ECE2016 Eposter Presentations Diabetes therapy (44 abstracts)
Yunus Emre State Hospital, Eskisehir, Turkey.
Atherosclerosis is the major cause of death in type 2 DM. Increased intima media thickness (IMT) denotes subclinical atherosclerosis. Endothelial cells express GLP-1 receptors. There are a few studies regarding the effect of GLP-1 system modifying agents on IMT. Although most of them indicates decreased IMT, the results are contradictory.
We aimed to compare the effect of sitagliptin, vildagliptin, and exenatide on IMT measurement in type 2 DM.
We enrolled 24 patients (7 male, 17 female, aged 53.5±8.2 years, DM duration 4.63±4.46 years, 15 hypertensive, mean initial hemoglobin A1c %7.66±1.43) with type 2 DM. The patients were already using various combinations of oral antidiabetic drugs including metformin, sulphonylurea, or pioglitazone. The data of patients were collected from the records. IMT at baseline and after 6 months of therapy were compared in 6 patients on sitagliptin, 9 on vildagliptin, and 9 on exenatide. Initial and 6th month data (age, DM age, glucose, hemoglobin A1c, calcium, LDL, HDL, triglyceride, TSH, and IMT) were similar in 3 groups. 3 groups differed significantly in terms of initial and 6th month BMI (P=0.003 and P=0.001, respectively). When initial and 6th month data were compared in each group, the difference did not persist.

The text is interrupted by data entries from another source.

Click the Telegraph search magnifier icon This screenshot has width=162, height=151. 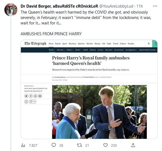click(149, 44)
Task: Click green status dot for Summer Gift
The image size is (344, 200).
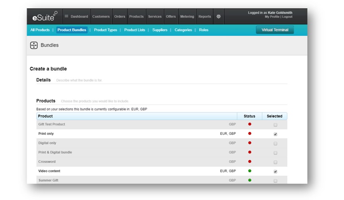Action: click(x=250, y=180)
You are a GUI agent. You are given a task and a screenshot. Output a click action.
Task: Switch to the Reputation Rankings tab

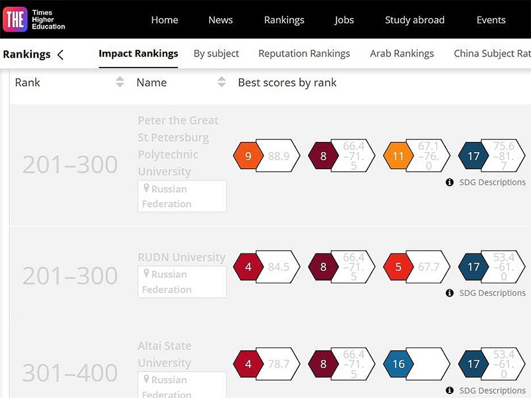(304, 54)
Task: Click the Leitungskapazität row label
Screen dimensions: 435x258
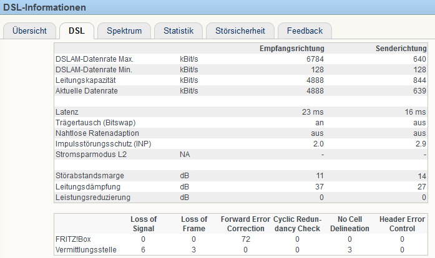Action: pyautogui.click(x=86, y=80)
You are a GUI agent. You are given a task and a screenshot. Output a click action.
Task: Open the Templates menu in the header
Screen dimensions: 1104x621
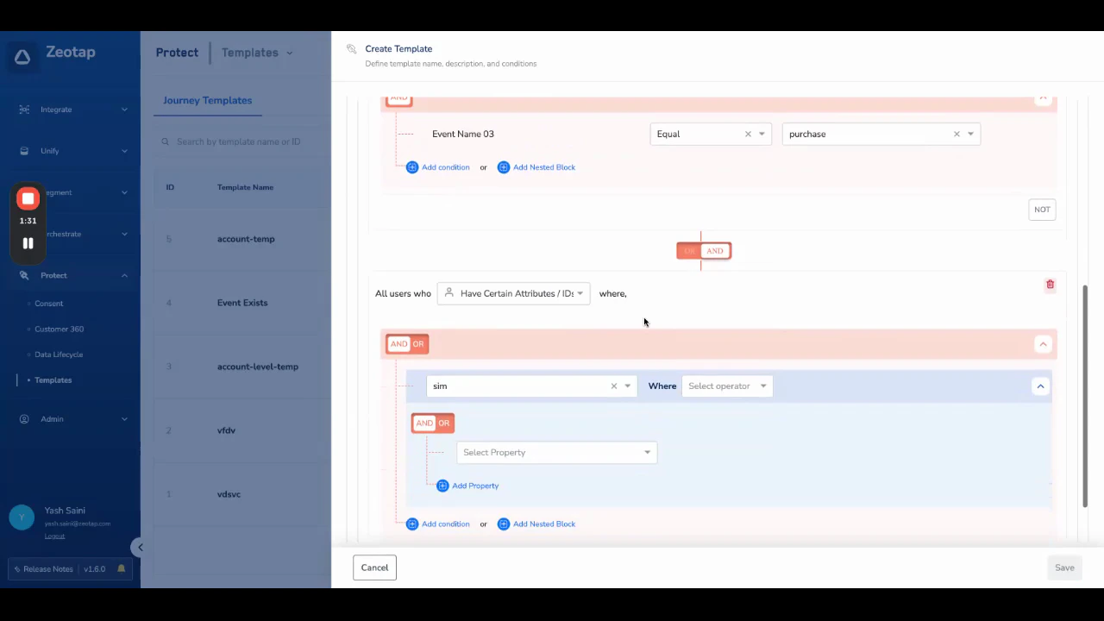[256, 53]
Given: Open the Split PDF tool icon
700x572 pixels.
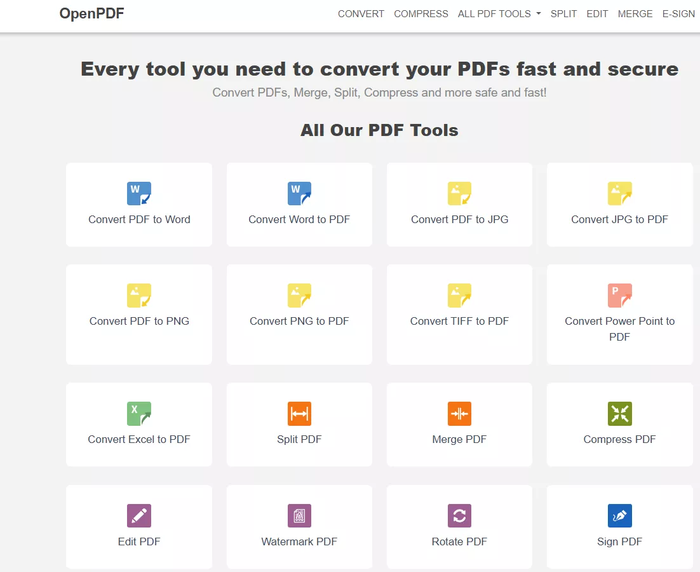Looking at the screenshot, I should coord(299,413).
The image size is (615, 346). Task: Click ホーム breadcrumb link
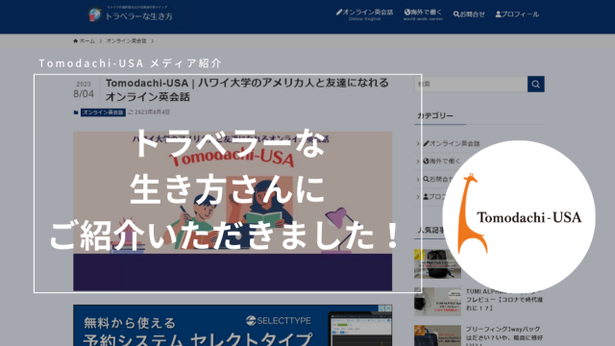pos(86,40)
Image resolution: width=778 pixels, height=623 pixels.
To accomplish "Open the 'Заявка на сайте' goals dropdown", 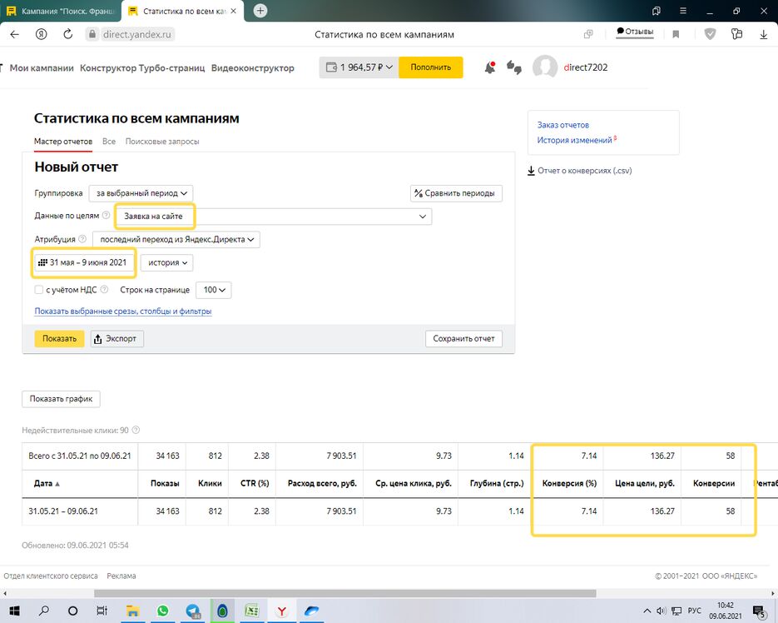I will 273,217.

3 drug groups had similar rates of plaque formation.
Right- and left-side IMT and mean IMT were similar between 3 groups both at baseline and after 6 months of therapy. But when baseline and 6th month IMT values were evaluated in each group, only right side IMT (lower) differed significantly after 6 months of exenatide therapy (P=0.046).
Although groups are small in size, sitagliptin and vildagliptin has no and exenatide has slight impact on mean IMT in short term of therapy.